* [Dataset records]:
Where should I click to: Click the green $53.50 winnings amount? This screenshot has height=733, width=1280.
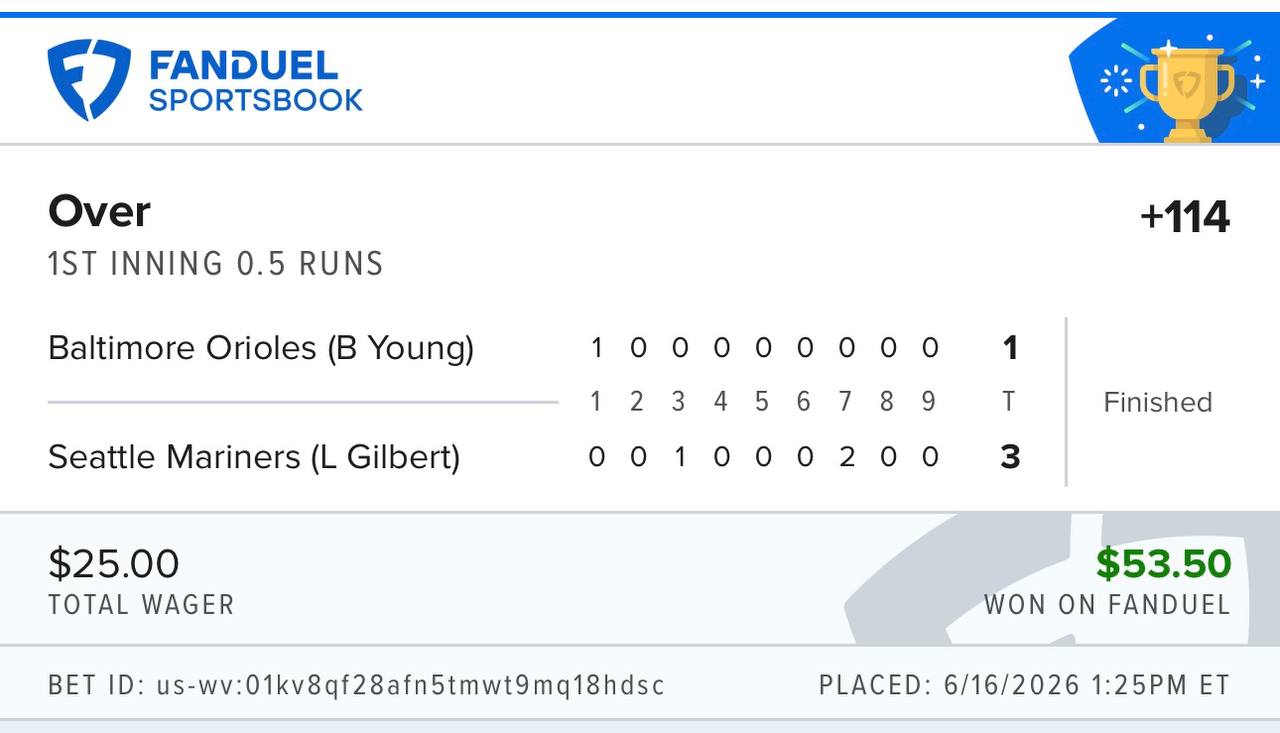[x=1164, y=564]
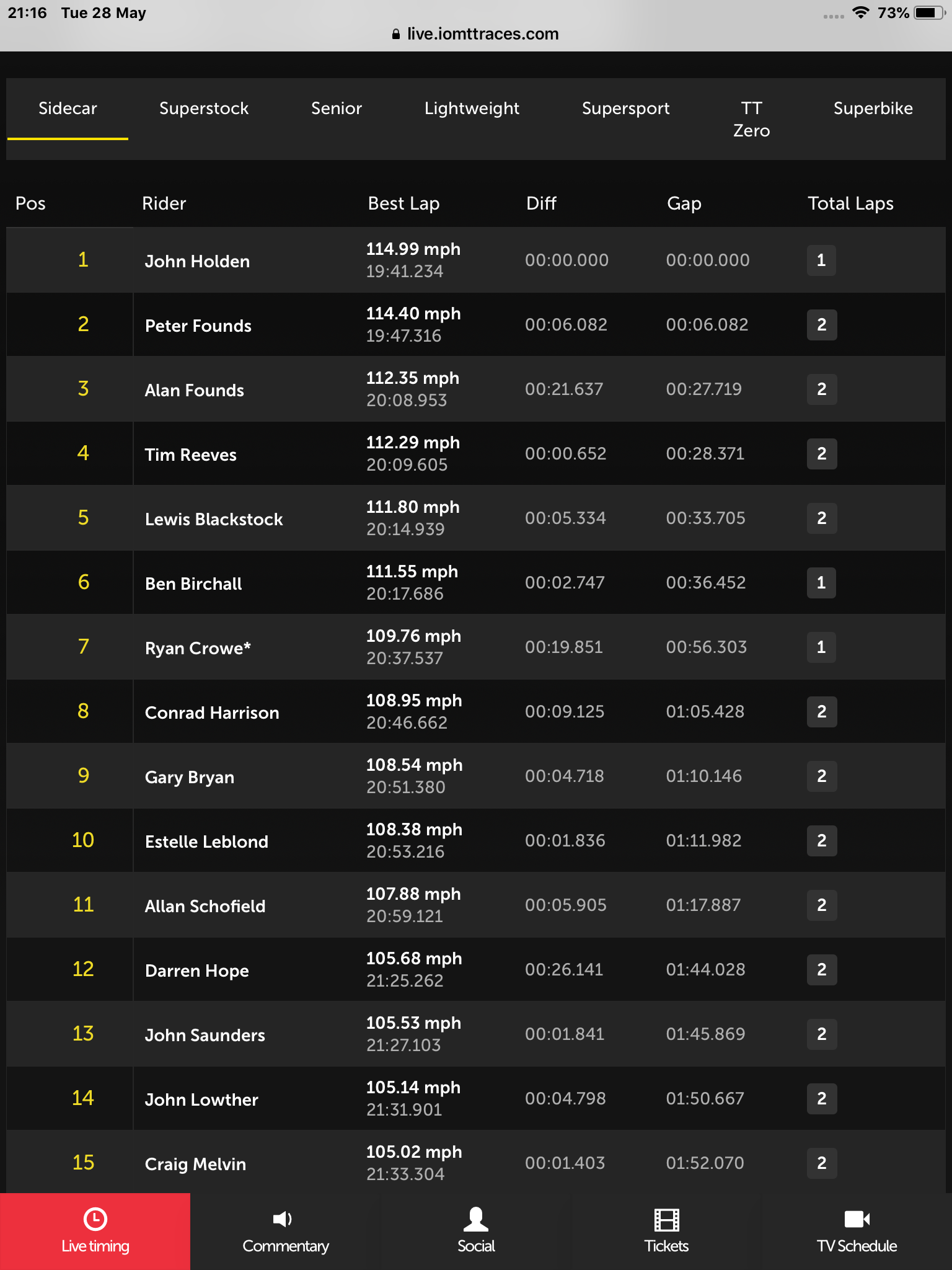This screenshot has width=952, height=1270.
Task: Select rider Estelle Leblond
Action: click(206, 841)
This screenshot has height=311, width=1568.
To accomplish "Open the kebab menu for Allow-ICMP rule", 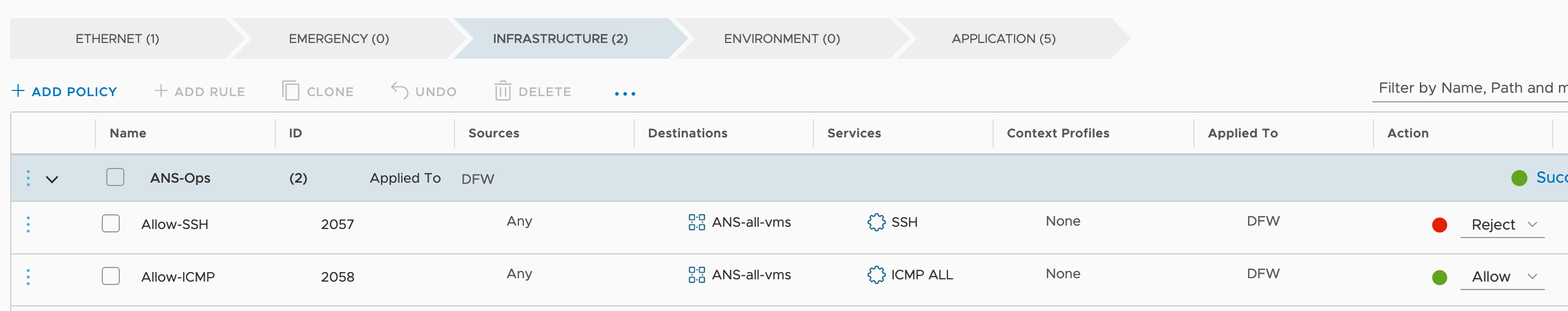I will click(x=28, y=277).
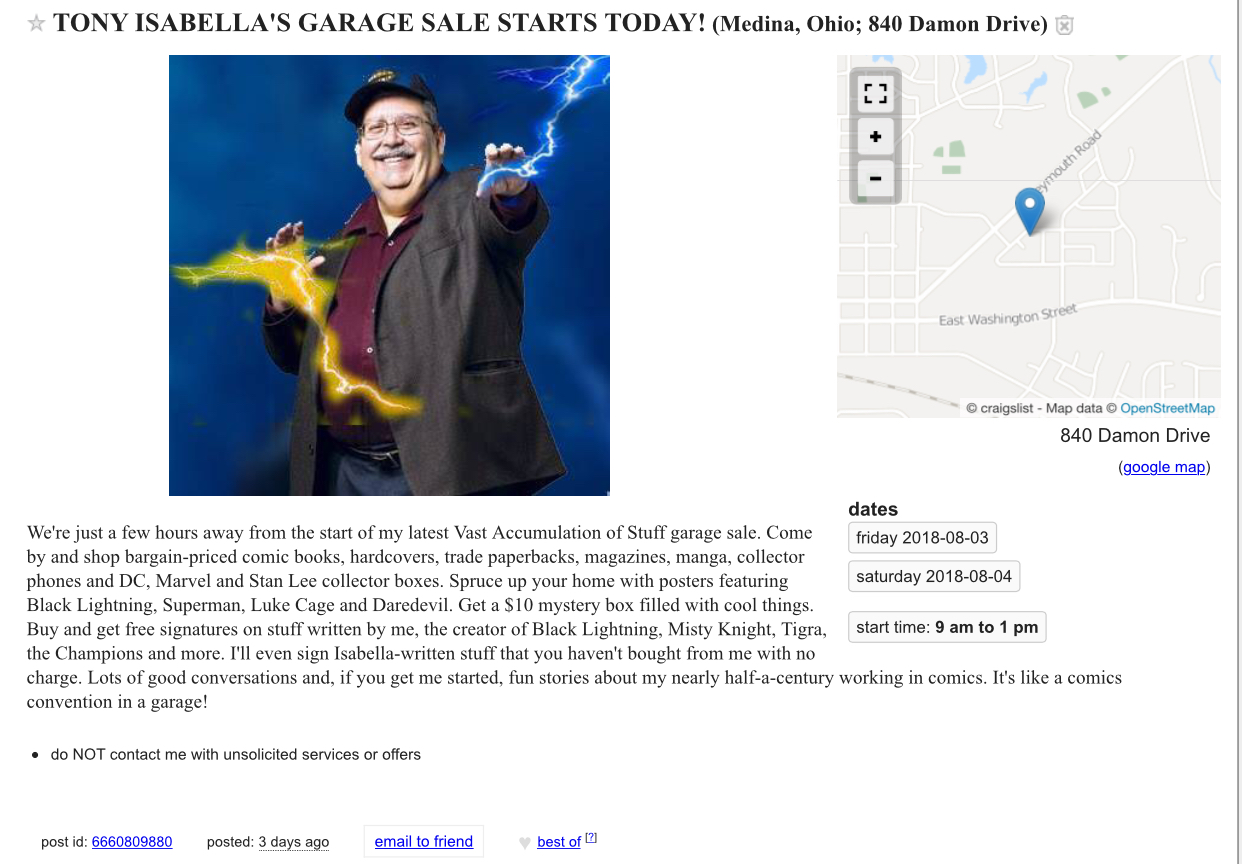Screen dimensions: 1242x864
Task: Open the OpenStreetMap attribution link
Action: point(1167,408)
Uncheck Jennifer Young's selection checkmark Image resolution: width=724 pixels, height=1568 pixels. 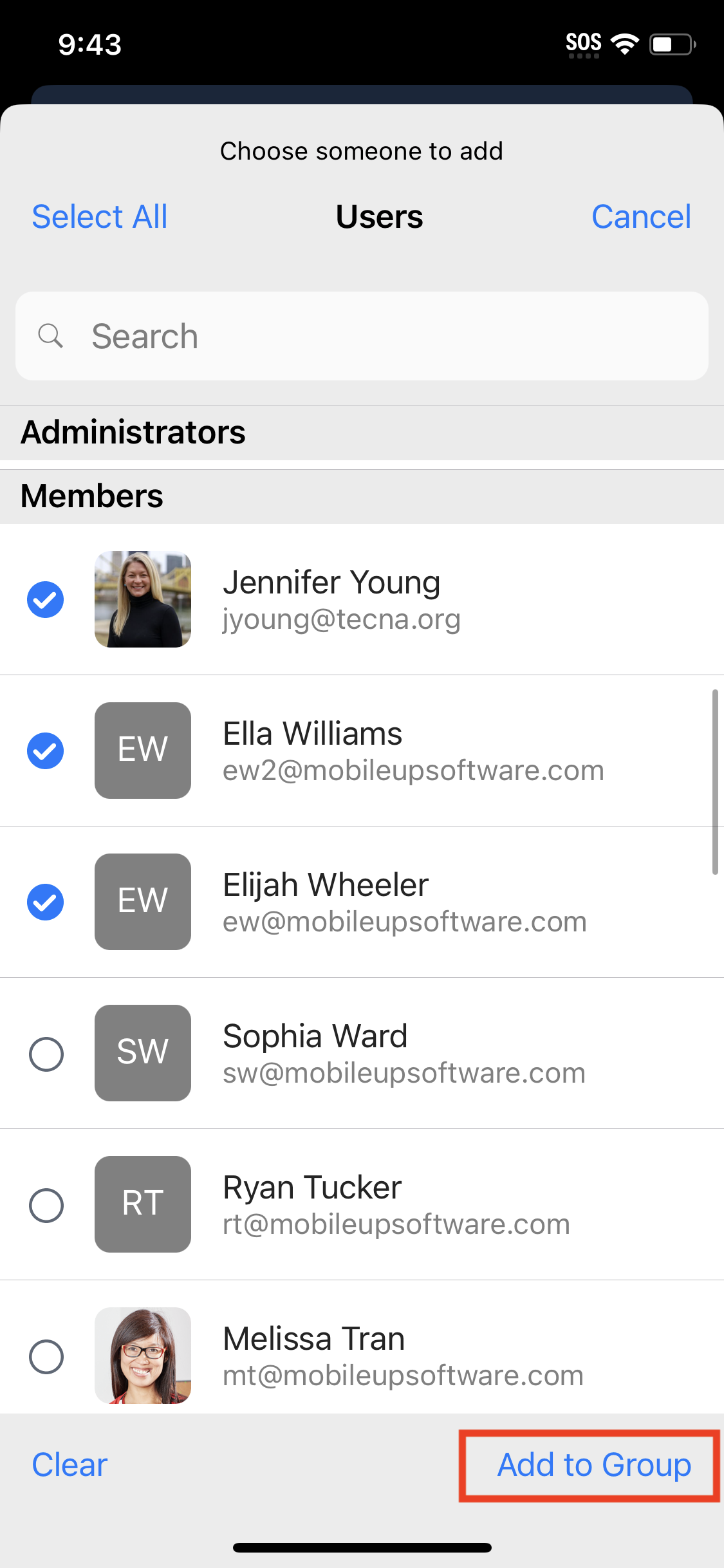46,600
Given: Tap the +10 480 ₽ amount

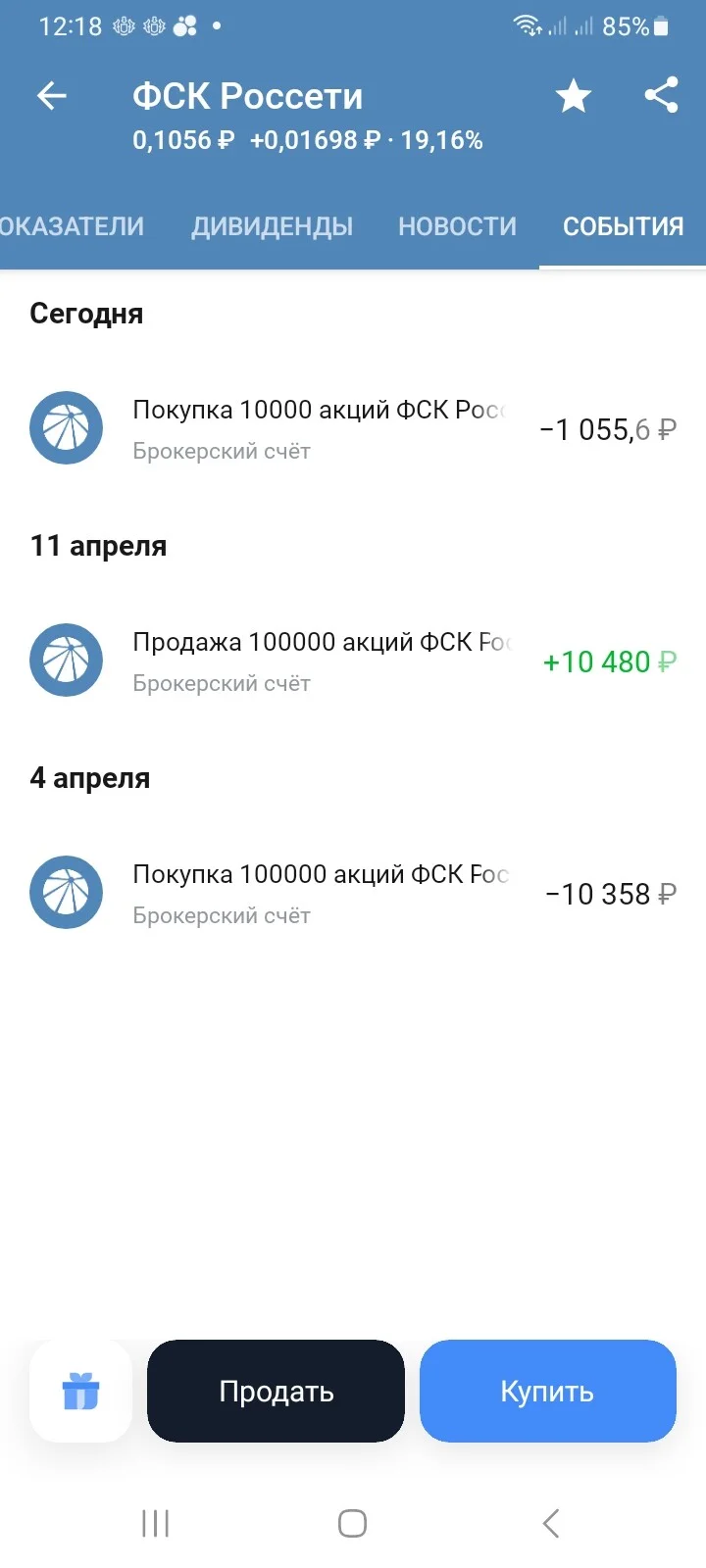Looking at the screenshot, I should pos(610,662).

* [What the task requires]: Lines from the start of the material through the line containing "This screenshot has height=311, width=1568." are to be restated word for word; no picture may be included.

* [Exercise response]:
Where should I click to: Click the green $53.50 winnings amount? This screenshot has height=733, width=1280.
[x=1164, y=564]
This screenshot has width=952, height=1270.
Task: Select rider Estelle Leblond
Action: click(206, 841)
This screenshot has height=311, width=1568.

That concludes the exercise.